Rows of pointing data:
^^^^

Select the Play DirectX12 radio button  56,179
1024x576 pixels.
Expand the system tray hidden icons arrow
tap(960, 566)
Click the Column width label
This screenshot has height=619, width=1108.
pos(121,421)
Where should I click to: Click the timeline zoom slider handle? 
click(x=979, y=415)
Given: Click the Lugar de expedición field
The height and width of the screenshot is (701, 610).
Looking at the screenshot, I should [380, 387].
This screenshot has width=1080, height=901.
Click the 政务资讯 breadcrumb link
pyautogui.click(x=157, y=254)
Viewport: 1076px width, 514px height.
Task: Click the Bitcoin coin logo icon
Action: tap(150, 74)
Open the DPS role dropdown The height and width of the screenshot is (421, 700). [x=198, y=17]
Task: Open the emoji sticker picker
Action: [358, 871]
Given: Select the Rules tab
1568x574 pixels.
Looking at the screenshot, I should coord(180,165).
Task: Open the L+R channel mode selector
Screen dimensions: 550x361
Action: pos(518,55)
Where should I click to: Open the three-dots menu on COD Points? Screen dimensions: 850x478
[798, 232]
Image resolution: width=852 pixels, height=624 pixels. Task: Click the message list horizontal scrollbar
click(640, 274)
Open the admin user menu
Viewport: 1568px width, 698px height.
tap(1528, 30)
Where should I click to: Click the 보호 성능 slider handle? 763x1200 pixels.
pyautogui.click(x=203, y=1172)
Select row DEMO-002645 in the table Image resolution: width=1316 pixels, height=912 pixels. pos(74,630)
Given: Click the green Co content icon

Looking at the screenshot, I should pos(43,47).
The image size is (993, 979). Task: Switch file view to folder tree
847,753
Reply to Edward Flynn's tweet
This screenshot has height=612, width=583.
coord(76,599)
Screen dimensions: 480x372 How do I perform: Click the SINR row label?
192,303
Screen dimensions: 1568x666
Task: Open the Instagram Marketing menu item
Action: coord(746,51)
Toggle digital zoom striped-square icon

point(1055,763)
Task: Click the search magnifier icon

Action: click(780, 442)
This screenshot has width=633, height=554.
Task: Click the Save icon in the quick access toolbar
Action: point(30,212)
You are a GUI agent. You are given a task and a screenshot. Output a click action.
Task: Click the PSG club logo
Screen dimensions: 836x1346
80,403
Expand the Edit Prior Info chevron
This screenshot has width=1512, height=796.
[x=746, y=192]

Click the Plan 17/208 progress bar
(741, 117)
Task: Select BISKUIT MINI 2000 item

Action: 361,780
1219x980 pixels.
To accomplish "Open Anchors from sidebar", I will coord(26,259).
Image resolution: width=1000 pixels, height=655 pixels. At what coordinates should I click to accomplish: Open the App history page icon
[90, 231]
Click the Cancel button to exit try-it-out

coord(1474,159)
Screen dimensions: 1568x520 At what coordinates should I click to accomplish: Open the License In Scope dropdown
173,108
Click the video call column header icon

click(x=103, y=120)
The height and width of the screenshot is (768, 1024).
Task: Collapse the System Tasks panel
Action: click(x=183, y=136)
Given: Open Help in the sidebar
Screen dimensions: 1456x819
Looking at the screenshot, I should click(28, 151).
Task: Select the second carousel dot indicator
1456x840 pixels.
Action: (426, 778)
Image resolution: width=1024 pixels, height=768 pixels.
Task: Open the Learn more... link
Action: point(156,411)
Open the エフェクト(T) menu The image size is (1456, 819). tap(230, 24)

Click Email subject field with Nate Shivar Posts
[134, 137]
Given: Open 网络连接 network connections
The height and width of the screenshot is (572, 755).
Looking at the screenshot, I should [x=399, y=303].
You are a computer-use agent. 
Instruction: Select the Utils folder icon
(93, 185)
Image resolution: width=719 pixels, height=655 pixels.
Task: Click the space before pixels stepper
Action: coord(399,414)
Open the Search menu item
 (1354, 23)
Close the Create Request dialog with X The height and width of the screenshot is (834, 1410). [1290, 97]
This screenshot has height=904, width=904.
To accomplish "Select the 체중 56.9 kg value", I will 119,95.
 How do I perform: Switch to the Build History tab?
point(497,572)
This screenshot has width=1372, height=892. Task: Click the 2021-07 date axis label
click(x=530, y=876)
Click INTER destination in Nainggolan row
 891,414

^^^^

TASK DIRECTIONS: Can you turn all the items above into a numbered list, dropping the blank lines?

ANSWER BELOW:
1. Select the Play DirectX12 radio button  56,179
2. 1024x576 pixels.
3. Expand the system tray hidden icons arrow
4. tap(960, 566)
5. Click the Column width label
6. This screenshot has height=619, width=1108.
7. pos(121,421)
8. Where should I click to: Click the timeline zoom slider handle? 
9. click(x=979, y=415)
10. Given: Click the Lugar de expedición field
11. The height and width of the screenshot is (701, 610).
12. Looking at the screenshot, I should [380, 387].
13. This screenshot has width=1080, height=901.
14. Click the 政务资讯 breadcrumb link
15. pyautogui.click(x=157, y=254)
16. Viewport: 1076px width, 514px height.
17. Task: Click the Bitcoin coin logo icon
18. Action: tap(150, 74)
19. Open the DPS role dropdown The height and width of the screenshot is (421, 700). [x=198, y=17]
20. Task: Open the emoji sticker picker
21. Action: [358, 871]
22. Given: Select the Rules tab
23. 1568x574 pixels.
24. Looking at the screenshot, I should coord(180,165).
25. Task: Open the L+R channel mode selector
26. Screen dimensions: 550x361
27. Action: pos(518,55)
28. Where should I click to: Open the three-dots menu on COD Points? Screen dimensions: 850x478
29. [798, 232]
30. Image resolution: width=852 pixels, height=624 pixels. Task: Click the message list horizontal scrollbar
31. click(640, 274)
32. Open the admin user menu
33. Viewport: 1568px width, 698px height.
34. tap(1528, 30)
35. Where should I click to: Click the 보호 성능 slider handle? 763x1200 pixels.
36. pyautogui.click(x=203, y=1172)
37. Select row DEMO-002645 in the table Image resolution: width=1316 pixels, height=912 pixels. pos(74,630)
38. Given: Click the green Co content icon
39. Looking at the screenshot, I should pos(43,47).
40. The image size is (993, 979). Task: Switch file view to folder tree
41. 847,753
42. Reply to Edward Flynn's tweet
43. This screenshot has height=612, width=583.
44. coord(76,599)
45. Screen dimensions: 480x372 How do I perform: Click the SINR row label?
46. 192,303
47. Screen dimensions: 1568x666
48. Task: Open the Instagram Marketing menu item
49. Action: coord(746,51)
50. Toggle digital zoom striped-square icon
51. point(1055,763)
52. Task: Click the search magnifier icon
53. Action: click(780, 442)
54. This screenshot has width=633, height=554.
55. Task: Click the Save icon in the quick access toolbar
56. Action: point(30,212)
57. You are a GUI agent. You are given a task and a screenshot. Output a click action.
58. Task: Click the PSG club logo
59. Screen dimensions: 836x1346
60. 80,403
61. Expand the Edit Prior Info chevron
62. This screenshot has width=1512, height=796.
63. [x=746, y=192]
64. Click the Plan 17/208 progress bar
65. (741, 117)
66. Task: Select BISKUIT MINI 2000 item
67. Action: 361,780
68. 1219x980 pixels.
69. To accomplish "Open Anchors from sidebar", I will coord(26,259).
70. Image resolution: width=1000 pixels, height=655 pixels. At what coordinates should I click to accomplish: Open the App history page icon
71. [90, 231]
72. Click the Cancel button to exit try-it-out
73. coord(1474,159)
74. Screen dimensions: 1568x520 At what coordinates should I click to accomplish: Open the License In Scope dropdown
75. 173,108
76. Click the video call column header icon
77. click(x=103, y=120)
78. The height and width of the screenshot is (768, 1024).
79. Task: Collapse the System Tasks panel
80. Action: click(x=183, y=136)
81. Given: Open Help in the sidebar
82. Screen dimensions: 1456x819
83. Looking at the screenshot, I should click(28, 151).
84. Task: Select the second carousel dot indicator
85. 1456x840 pixels.
86. Action: (426, 778)
87. Image resolution: width=1024 pixels, height=768 pixels.
88. Task: Open the Learn more... link
89. Action: point(156,411)
90. Open the エフェクト(T) menu The image size is (1456, 819). tap(230, 24)
91. Click Email subject field with Nate Shivar Posts
92. [134, 137]
93. Given: Open 网络连接 network connections
94. The height and width of the screenshot is (572, 755).
95. Looking at the screenshot, I should [x=399, y=303].
96. You are a computer-use agent. 
97. Instruction: Select the Utils folder icon
98. (93, 185)
99. Image resolution: width=719 pixels, height=655 pixels.
100. Task: Click the space before pixels stepper
101. Action: coord(399,414)
102. Open the Search menu item
103.  (1354, 23)
104. Close the Create Request dialog with X The height and width of the screenshot is (834, 1410). [1290, 97]
105. This screenshot has height=904, width=904.
106. To accomplish "Select the 체중 56.9 kg value", I will 119,95.
107.  How do I perform: Switch to the Build History tab?
108. point(497,572)
109. This screenshot has width=1372, height=892. Task: Click the 2021-07 date axis label
110. click(x=530, y=876)
111. Click INTER destination in Nainggolan row
112.  891,414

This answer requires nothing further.